Source material:
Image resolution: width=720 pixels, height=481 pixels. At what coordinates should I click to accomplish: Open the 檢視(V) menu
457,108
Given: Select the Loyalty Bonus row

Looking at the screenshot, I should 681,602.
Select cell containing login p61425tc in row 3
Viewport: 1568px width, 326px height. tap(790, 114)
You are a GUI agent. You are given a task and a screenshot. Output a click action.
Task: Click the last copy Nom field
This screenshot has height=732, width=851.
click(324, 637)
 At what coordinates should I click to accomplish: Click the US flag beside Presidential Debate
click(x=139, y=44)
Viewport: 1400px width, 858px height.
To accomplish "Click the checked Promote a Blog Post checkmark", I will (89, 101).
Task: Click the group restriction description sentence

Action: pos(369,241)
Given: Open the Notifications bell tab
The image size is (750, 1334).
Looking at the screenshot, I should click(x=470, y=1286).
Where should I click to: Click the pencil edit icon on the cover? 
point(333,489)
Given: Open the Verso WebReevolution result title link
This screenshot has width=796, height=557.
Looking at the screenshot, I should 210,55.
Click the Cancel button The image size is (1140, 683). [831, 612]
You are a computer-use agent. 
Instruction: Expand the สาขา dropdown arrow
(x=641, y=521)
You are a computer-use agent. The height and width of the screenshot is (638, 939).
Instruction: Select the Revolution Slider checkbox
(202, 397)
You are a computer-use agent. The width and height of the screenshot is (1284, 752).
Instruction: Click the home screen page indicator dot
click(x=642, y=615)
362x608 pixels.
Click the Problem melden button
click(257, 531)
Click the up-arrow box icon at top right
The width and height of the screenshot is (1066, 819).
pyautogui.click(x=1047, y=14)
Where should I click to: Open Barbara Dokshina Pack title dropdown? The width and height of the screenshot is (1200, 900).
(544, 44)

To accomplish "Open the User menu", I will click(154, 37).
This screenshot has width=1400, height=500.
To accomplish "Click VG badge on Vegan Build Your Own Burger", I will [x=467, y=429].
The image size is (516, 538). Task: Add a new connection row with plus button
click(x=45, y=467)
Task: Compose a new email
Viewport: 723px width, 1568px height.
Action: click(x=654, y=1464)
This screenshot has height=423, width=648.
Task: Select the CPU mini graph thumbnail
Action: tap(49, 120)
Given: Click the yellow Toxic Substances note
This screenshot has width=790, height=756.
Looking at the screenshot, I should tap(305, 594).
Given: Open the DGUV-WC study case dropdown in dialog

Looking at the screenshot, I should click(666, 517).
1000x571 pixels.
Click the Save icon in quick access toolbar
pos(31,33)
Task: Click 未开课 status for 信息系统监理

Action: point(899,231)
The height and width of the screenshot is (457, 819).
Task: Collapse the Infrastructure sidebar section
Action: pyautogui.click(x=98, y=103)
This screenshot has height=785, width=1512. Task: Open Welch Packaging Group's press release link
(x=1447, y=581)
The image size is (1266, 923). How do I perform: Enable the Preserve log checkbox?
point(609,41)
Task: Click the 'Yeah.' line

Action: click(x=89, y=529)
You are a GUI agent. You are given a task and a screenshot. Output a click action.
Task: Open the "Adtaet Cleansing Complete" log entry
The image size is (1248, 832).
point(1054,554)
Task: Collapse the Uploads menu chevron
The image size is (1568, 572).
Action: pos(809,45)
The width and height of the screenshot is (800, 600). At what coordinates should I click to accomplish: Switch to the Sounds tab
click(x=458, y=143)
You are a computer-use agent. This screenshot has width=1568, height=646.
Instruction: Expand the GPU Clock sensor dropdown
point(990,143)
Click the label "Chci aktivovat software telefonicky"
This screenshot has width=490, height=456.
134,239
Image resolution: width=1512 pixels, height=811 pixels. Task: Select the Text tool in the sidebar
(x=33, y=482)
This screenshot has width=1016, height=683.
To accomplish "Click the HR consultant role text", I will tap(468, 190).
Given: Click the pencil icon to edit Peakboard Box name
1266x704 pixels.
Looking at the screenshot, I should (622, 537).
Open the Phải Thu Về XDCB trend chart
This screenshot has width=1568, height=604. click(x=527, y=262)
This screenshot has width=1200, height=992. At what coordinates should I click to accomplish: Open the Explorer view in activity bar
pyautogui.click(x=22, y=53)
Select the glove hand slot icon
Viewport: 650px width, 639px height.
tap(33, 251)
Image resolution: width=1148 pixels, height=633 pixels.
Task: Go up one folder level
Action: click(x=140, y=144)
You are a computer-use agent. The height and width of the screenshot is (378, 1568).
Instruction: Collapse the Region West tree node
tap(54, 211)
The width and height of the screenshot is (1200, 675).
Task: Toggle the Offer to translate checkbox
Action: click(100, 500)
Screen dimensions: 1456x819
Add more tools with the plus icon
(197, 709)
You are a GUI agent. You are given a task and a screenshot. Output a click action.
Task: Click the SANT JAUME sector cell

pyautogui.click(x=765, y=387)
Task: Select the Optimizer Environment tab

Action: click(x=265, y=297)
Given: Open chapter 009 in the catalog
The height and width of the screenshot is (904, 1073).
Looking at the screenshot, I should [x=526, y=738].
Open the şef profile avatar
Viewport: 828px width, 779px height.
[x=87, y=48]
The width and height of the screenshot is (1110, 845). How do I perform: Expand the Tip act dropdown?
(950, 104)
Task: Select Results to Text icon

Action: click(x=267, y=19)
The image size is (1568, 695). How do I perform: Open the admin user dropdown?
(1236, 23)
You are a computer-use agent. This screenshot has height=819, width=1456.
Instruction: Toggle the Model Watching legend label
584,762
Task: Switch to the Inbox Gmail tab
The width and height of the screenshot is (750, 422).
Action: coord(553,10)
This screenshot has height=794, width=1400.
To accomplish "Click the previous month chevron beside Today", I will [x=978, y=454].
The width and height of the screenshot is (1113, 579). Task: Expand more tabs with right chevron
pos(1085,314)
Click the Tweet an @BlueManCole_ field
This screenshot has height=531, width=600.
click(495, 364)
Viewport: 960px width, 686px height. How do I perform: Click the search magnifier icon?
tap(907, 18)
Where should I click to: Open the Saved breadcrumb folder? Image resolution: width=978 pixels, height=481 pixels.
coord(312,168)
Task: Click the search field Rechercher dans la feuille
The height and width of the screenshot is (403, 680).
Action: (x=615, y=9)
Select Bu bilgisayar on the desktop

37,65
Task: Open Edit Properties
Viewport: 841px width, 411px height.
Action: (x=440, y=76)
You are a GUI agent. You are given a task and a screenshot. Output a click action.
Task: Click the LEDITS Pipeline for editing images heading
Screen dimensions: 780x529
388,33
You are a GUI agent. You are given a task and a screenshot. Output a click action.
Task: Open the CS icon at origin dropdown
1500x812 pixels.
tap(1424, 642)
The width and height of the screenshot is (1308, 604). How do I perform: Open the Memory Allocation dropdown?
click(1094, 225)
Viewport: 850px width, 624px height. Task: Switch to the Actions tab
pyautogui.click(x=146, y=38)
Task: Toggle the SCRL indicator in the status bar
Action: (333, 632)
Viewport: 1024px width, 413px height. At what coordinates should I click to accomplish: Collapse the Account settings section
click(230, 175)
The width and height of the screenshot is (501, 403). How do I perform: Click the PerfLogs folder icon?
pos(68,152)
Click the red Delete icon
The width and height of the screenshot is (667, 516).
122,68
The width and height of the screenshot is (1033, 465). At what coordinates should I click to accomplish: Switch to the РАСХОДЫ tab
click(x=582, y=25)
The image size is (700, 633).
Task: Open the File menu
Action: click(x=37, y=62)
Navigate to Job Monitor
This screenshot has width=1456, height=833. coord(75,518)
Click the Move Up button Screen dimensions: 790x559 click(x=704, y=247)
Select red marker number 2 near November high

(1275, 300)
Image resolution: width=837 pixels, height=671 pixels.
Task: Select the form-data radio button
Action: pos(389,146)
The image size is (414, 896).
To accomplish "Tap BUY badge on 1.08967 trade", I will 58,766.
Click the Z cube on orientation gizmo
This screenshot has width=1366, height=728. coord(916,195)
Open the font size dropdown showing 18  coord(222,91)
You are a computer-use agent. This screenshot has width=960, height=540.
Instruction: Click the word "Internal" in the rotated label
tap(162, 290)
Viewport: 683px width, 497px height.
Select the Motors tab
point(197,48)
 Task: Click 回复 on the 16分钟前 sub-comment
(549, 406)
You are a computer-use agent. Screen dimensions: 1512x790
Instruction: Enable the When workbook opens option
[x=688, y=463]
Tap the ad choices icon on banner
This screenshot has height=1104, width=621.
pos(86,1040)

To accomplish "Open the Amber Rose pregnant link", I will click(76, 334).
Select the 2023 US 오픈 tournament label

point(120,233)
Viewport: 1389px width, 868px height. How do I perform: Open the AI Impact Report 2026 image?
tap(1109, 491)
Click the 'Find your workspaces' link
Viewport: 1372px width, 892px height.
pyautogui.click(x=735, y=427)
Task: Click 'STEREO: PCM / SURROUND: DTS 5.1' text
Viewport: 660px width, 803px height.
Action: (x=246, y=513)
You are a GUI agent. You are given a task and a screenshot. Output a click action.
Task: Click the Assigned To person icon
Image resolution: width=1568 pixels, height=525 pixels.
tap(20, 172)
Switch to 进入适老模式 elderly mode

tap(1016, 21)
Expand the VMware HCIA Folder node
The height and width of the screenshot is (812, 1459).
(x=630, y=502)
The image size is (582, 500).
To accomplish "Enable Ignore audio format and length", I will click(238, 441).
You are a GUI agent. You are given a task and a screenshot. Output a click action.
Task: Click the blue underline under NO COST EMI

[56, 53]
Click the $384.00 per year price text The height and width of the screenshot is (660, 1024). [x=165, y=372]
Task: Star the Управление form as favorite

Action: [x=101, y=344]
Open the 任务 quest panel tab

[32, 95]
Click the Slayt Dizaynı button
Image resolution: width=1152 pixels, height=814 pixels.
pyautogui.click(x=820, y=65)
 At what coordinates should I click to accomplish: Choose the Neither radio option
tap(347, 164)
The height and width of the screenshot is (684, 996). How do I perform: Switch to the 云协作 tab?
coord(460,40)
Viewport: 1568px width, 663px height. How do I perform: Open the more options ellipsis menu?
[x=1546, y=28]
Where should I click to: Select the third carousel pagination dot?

The problem: Would you restate, word for word, every line of the listing from its first line through the line with "Given: Open the Notifications bell tab"?

Output for this task:
Image resolution: width=720 pixels, height=481 pixels. At what coordinates should I click to accomplish: Open the 檢視(V) menu
457,108
Given: Select the Loyalty Bonus row

Looking at the screenshot, I should 681,602.
Select cell containing login p61425tc in row 3
Viewport: 1568px width, 326px height. tap(790, 114)
You are a GUI agent. You are given a task and a screenshot. Output a click action.
Task: Click the last copy Nom field
This screenshot has height=732, width=851.
click(324, 637)
 At what coordinates should I click to accomplish: Click the US flag beside Presidential Debate
click(x=139, y=44)
Viewport: 1400px width, 858px height.
To accomplish "Click the checked Promote a Blog Post checkmark", I will (89, 101).
Task: Click the group restriction description sentence

Action: pos(369,241)
Given: Open the Notifications bell tab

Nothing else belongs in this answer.